Обсуждение: sort mem: size in RAM vs size on Disk

Поиск
Список
Период
Сортировка

sort mem: size in RAM vs size on Disk

От
"mark"
Дата:
Hi all,


I am wondering if anyone has any estimates on how much larger a working set
for a sort is when the query execution puts it in memory vs when it spills
out to disk. It seems like sorts in memory are larger than they are if they
still out to disk. (which I could understand), I am just looking for a
general 'rule' if I see 20M in an exernal disk merge that it means I would
have needed 2 x that for work_mem before it would not have spilled out. (2x
seems to be about right thus far)


Also I am seeing COPY statements (to stdout) have temp files a lot. These
copies have a select in them so usually them temp file is only a few meg,
yet no matter how large my work_mem is they always seem to use a temp file.
Is this normal or should I keep looking into this? E.g. my work mem is 32MB
currently and I see some copies to stdout use a 12MB temp file.

3rd question:

If I see (eg.) pgsql_tmp25049.0 and then pgsql_tmp25049.1, pgsql_tmp25049.2,
pgsql_tmp25049.3 should I assume the max file size for a temp file is 1024MB
and then it spills to the next one ?(it would not surprise me if this query
needed Gigs of temp files...). is it normal for .0 to be sub 1024MB while 1
and 2 are ? they all list the same same statement as the cause and I don't
think we ran it 3 times.



Thank you,

-Mark


Re: sort mem: size in RAM vs size on Disk

От
Peter Geoghegan
Дата:
What version of PostgreSQL are you using? sort_mem is now called
work_mem (to better reflect the reality that it isn't just used in
sorting, I think), and has been for some time.

--
Peter Geoghegan       http://www.2ndQuadrant.com/
PostgreSQL Development, 24x7 Support, Training and Services

Re: sort mem: size in RAM vs size on Disk

От
mark
Дата:
On Thu, Mar 10, 2011 at 8:03 AM, Peter Geoghegan <peter@2ndquadrant.com> wrote:
> What version of PostgreSQL are you using? sort_mem is now called
> work_mem (to better reflect the reality that it isn't just used in
> sorting, I think), and has been for some time.
>
> --
> Peter Geoghegan       http://www.2ndQuadrant.com/
> PostgreSQL Development, 24x7 Support, Training and Services
>

I hang my head somewhat down in shame as I type this...- 8.3.7

I just used the term "sort mem" as it's the sorting operations that I
am typically seeing spilling over to disk when I check the query with
an explain analyze.

I understand that work_mem is a more accurate description.

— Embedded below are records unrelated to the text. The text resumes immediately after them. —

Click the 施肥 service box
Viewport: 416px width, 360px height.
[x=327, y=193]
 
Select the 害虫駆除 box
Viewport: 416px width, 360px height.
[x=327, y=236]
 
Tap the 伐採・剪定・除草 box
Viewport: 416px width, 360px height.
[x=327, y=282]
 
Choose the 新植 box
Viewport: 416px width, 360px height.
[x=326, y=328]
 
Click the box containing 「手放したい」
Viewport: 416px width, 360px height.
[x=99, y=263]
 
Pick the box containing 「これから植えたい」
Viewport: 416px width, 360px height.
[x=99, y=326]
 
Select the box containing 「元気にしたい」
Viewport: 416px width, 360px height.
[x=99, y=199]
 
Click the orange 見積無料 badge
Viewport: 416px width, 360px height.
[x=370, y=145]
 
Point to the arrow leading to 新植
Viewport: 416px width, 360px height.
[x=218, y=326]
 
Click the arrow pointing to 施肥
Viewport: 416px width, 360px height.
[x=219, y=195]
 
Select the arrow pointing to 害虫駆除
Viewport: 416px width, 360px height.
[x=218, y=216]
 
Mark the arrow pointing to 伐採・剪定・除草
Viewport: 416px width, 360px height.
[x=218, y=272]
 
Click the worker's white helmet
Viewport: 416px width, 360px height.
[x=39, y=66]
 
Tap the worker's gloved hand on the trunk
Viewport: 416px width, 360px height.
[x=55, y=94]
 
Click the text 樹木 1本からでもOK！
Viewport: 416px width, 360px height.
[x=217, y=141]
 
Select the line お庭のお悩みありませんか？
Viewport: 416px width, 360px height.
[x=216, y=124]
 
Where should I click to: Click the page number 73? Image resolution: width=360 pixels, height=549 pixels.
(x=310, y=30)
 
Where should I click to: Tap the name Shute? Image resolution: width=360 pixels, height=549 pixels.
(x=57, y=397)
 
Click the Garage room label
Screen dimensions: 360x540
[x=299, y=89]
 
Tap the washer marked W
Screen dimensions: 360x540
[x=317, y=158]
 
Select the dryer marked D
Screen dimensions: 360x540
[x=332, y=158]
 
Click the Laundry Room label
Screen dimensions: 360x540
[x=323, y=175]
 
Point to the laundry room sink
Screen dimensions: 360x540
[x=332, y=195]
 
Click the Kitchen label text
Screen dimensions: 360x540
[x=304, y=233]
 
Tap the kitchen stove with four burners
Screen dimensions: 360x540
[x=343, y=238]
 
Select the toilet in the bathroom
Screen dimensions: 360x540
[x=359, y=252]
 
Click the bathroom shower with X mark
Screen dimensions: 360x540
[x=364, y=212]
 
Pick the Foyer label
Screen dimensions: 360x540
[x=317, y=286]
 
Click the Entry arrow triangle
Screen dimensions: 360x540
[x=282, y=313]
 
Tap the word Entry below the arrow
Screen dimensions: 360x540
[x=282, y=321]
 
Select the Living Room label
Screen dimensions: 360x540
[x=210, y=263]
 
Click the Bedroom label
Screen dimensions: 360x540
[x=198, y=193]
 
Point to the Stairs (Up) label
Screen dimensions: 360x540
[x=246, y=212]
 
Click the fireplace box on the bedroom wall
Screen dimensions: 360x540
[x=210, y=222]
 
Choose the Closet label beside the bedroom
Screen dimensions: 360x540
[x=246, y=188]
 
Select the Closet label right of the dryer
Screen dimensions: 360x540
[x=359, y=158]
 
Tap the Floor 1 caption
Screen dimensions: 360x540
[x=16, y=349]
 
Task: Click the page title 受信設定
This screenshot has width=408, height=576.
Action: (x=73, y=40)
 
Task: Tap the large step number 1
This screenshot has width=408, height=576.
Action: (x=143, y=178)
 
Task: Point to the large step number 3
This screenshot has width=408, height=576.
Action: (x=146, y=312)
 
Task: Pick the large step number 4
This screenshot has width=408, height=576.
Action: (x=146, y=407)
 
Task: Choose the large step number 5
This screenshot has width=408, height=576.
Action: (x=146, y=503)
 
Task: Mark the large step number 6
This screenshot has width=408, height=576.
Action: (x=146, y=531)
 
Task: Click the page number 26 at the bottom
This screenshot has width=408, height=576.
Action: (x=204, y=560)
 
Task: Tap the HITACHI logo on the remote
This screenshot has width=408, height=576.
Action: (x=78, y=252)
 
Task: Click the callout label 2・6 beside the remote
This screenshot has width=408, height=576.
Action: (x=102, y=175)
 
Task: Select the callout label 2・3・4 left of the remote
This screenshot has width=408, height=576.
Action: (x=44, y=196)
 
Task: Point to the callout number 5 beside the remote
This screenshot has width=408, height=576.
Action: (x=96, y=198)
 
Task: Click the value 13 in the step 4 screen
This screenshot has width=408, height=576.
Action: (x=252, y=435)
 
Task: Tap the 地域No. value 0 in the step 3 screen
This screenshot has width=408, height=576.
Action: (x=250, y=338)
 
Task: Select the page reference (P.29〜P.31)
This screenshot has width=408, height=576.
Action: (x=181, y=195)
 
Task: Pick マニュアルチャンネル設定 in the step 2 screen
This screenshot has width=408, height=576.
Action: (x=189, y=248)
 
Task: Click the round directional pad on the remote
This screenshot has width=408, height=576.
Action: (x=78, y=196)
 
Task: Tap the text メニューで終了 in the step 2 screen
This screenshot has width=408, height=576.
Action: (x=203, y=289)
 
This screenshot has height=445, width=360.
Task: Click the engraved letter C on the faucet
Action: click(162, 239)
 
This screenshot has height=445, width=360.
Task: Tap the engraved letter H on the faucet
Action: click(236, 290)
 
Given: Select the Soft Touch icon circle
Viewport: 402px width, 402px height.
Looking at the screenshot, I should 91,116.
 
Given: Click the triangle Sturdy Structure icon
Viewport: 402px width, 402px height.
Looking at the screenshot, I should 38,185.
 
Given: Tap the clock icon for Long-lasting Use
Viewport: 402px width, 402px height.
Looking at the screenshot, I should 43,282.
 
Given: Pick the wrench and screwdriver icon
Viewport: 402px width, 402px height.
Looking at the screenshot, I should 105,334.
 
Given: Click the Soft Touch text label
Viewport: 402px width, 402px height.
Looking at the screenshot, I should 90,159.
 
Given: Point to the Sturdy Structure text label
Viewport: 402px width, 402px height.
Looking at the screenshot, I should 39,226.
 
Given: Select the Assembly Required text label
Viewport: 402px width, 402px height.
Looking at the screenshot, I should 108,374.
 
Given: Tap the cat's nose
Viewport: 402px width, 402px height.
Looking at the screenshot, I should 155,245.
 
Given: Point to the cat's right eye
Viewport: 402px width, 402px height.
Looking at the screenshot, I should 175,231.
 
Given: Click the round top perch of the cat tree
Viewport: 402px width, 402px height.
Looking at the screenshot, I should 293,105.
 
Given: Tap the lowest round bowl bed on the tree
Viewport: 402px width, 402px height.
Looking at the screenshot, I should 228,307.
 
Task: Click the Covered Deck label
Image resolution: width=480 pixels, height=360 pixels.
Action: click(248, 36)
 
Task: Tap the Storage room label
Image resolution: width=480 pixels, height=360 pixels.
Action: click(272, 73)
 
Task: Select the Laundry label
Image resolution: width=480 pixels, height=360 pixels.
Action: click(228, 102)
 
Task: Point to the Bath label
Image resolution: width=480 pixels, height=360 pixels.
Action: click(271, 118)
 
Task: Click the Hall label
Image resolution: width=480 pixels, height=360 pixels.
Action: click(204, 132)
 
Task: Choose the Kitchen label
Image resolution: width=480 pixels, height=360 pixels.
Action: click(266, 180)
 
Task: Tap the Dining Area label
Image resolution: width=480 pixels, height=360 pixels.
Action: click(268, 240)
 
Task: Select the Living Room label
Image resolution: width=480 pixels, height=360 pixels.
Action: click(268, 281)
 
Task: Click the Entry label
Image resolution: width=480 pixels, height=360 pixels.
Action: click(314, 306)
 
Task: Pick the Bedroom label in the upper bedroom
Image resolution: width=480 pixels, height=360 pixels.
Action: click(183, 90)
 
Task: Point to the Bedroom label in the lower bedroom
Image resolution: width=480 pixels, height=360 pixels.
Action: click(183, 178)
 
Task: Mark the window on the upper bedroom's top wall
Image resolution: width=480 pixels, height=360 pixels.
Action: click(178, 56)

in summary it seems that if I see a temp file logged of say 20MB I
need about 40MB of work_mem before it doesn't spill to disk. just
wondering if I am at all accurate with this or if I am way off base.

thanks

-Mark

Re: sort mem: size in RAM vs size on Disk

От
"Igor Neyman"
Дата:
> -----Original Message-----
> From: mark [mailto:dvlhntr@gmail.com]
> Sent: Thursday, March 10, 2011 9:37 AM
> To: pgsql-general@postgresql.org
> Subject: sort mem: size in RAM vs size on Disk
>
> Hi all,
>
>
> I am wondering if anyone has any estimates on how much larger
> a working set for a sort is when the query execution puts it
> in memory vs when it spills out to disk. It seems like sorts
> in memory are larger than they are if they still out to disk.
> (which I could understand), I am just looking for a general
> 'rule' if I see 20M in an exernal disk merge that it means I
> would have needed 2 x that for work_mem before it would not
> have spilled out. (2x seems to be about right thus far)
>
>
> Also I am seeing COPY statements (to stdout) have temp files
> a lot. These copies have a select in them so usually them
> temp file is only a few meg, yet no matter how large my
> work_mem is they always seem to use a temp file.
> Is this normal or should I keep looking into this? E.g. my
> work mem is 32MB currently and I see some copies to stdout
> use a 12MB temp file.
>
> 3rd question:
>
> If I see (eg.) pgsql_tmp25049.0 and then pgsql_tmp25049.1,
> pgsql_tmp25049.2,
> pgsql_tmp25049.3 should I assume the max file size for a temp
> file is 1024MB and then it spills to the next one ?(it would
> not surprise me if this query needed Gigs of temp files...).
> is it normal for .0 to be sub 1024MB while 1 and 2 are ? they
> all list the same same statement as the cause and I don't
> think we ran it 3 times.
>
> Thank you,
>
> -Mark
>

Mark, you are about right in regards to ratio between required work_mem
size and the size that sort operation occupies on disk.  work_mem needs
to be 2-3 times greater than sort occupies on disk.

As for "temp" files, PG has separate from work_mem memory area called
temp_buffers, try to play with this configuration parameter.

And, yes there is a 1GB files size limit (not only for temp files),
that's why you see .1, .2, ... In the file names.

Regards,
Igor Neyman